## WHAT TO DO
1. Answer these questions using the Prop. 8 article:
(a) On what date will the closing arguments take place?
(b) Which judge is hearing the case?
(c) Which two groups agreed to supply the disputed documents?
2. Carry the Prop. 8 article forward from its final sentence, keeping the same voice.

## TEXT EXCERPT
Start of Block
Prop. 8 Case's Closing Arguments Finally Scheduled
The long-awaited closing arguments in the long-delayed federal court case against California's anti-gay-marriage Proposition 8 have finally been scheduled for mid-June.
Overturning Prop. 8 in federal court would help trump those setbacks, but don't get all giddy. The continued fighting over documents that has helped put the West Coast trial into a state of suspended animation may very well continue.
Powerhouse attorneys David Boies and Bush solicitor general Theodore Olsen, fighting in defense of gay marriage, will get their chance on June 16 to sum it all up against the State of California in Perry v. Schwarzenegger. The case began months ago in federal court in San Francisco, under Chief U.S. District Judge Vaughn Walker.
The proceedings started in January, but after two weeks of hearings — which Walker planned to broadcast on YouTube until the Supreme Court scuttled that — the case bogged down. Opponents of Prop. 8 balked at turning over documents from the 2008 campaign to Prop. 8's sponsors. But earlier this week, the AP says, "Equality California and the American Civil Liberties Union finally agreed yesterday to supply the disputed documents."
End of Block
## Stored records
Start of Block
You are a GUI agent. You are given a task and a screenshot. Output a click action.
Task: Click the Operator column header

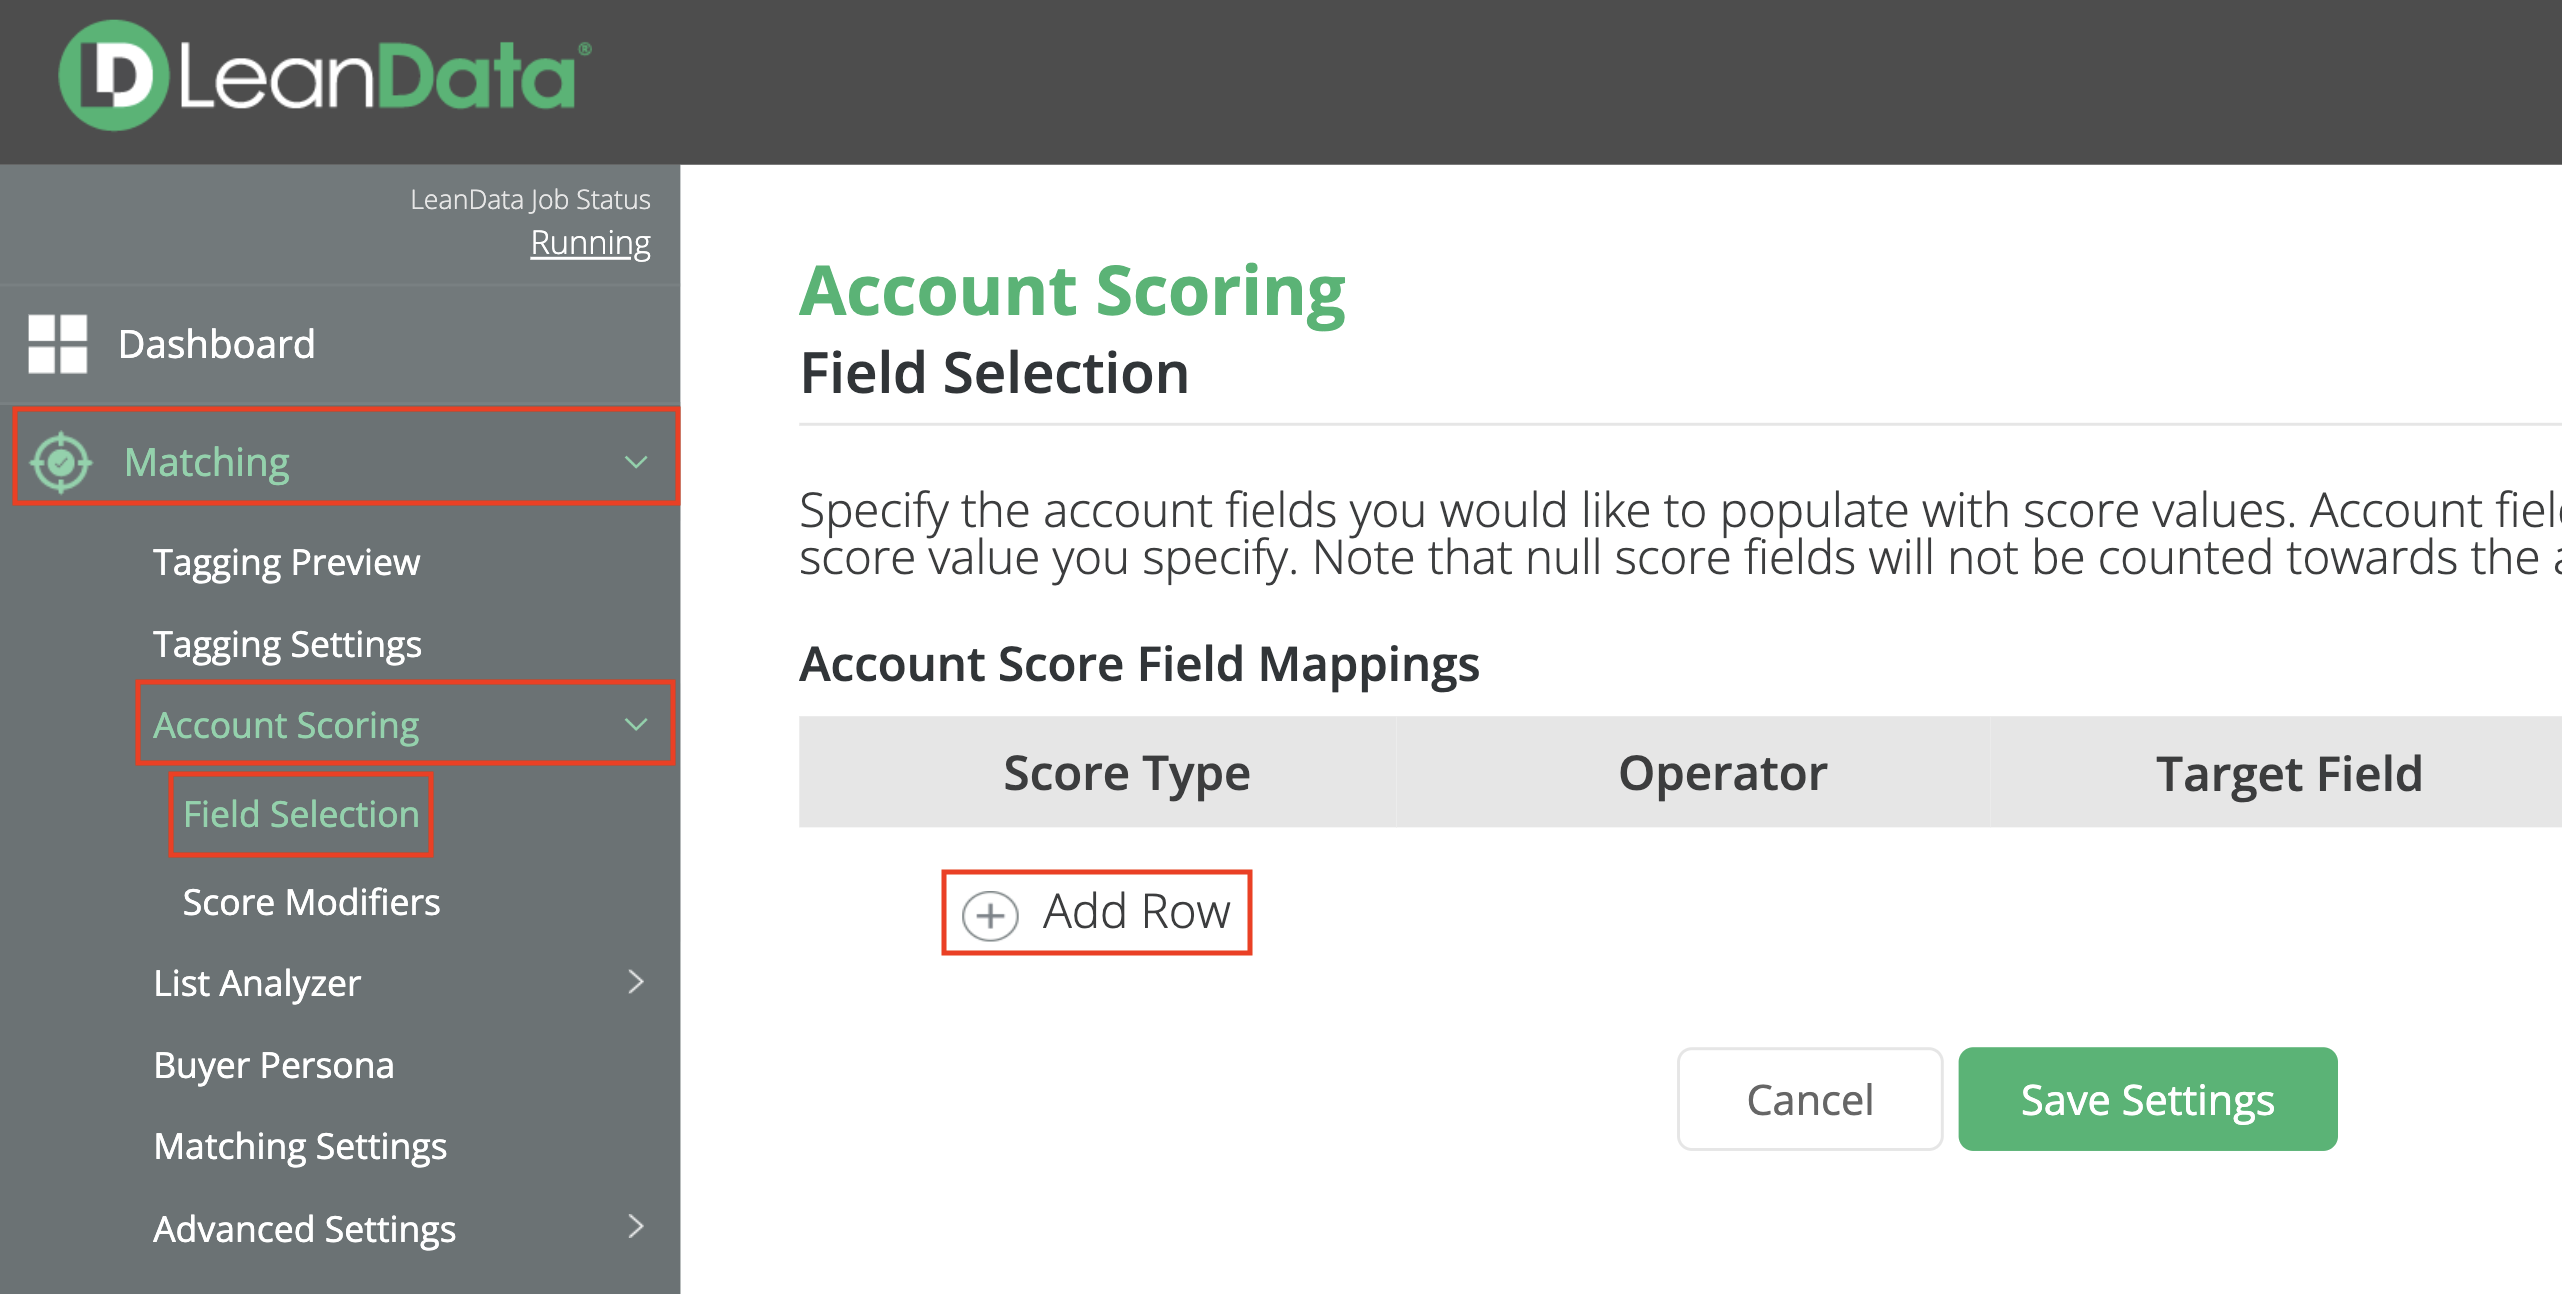tap(1722, 773)
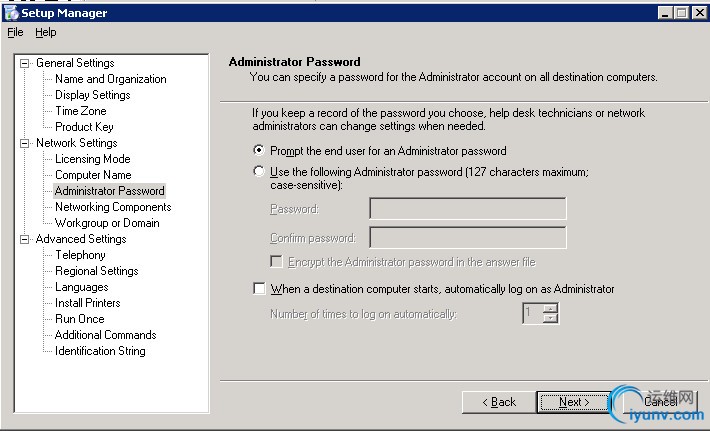Select Regional Settings in Advanced Settings

pos(96,271)
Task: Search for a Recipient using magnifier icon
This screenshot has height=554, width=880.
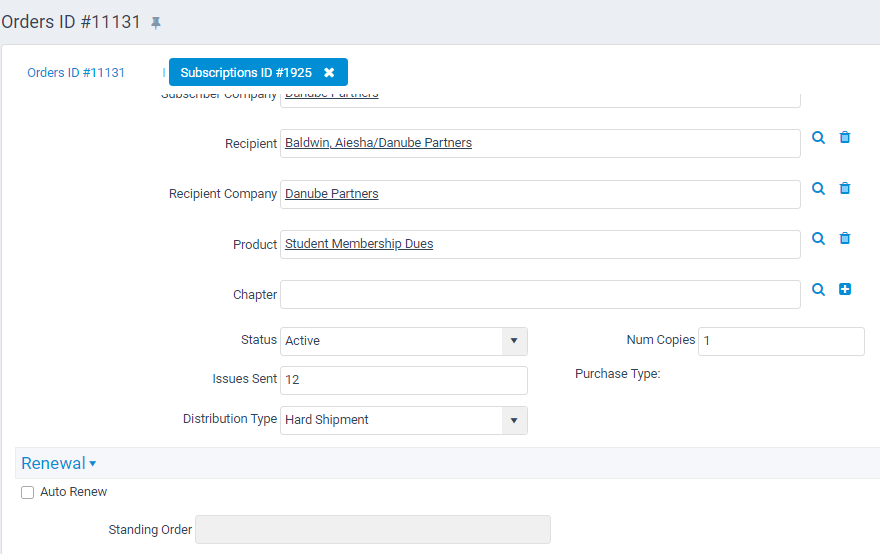Action: click(818, 138)
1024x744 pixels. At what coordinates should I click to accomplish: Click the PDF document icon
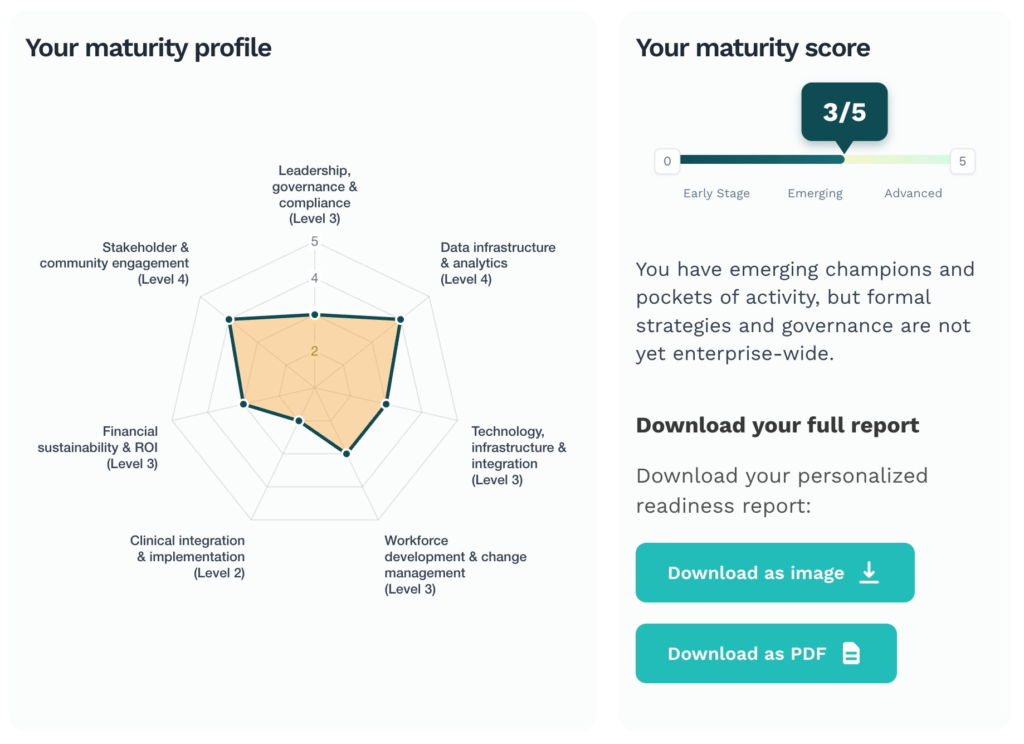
End of Block
## ANSWERS TO THIS EXERCISE
1.
(a) June 16
(b) Chief U.S. District Judge Vaughn Walker
(c) Equality California and the American Civil Liberties Union

2.
Now Protect Marriage, the coalition responsible for putting Prop. 8 on the ballot in the first place, wants to withdraw its own material. Suddenly embarrassed by the breadth and ridiculousness of some of its claims, Protect Marriage wants to retract material that has already been entered into the record.
The material includes, the AP notes, "some of the trial's most explosive elements, such as writings that claimed gays are more likely to be pedophiles and that allowing them to wed would cause young people to become homosexual."
Such crackpot material has long been used by opponents of gay marriage and other rights. In 1992, for example, proponents of Colorado's anti-gay-rights Amendment 2 flooded the state the weekend before the vote with thousands of pamphlets with such twisted info. The tactic worked, and Colorado voters passed the measure. Four years later, the U.S. Supreme Court ruled that it was unconstitutional.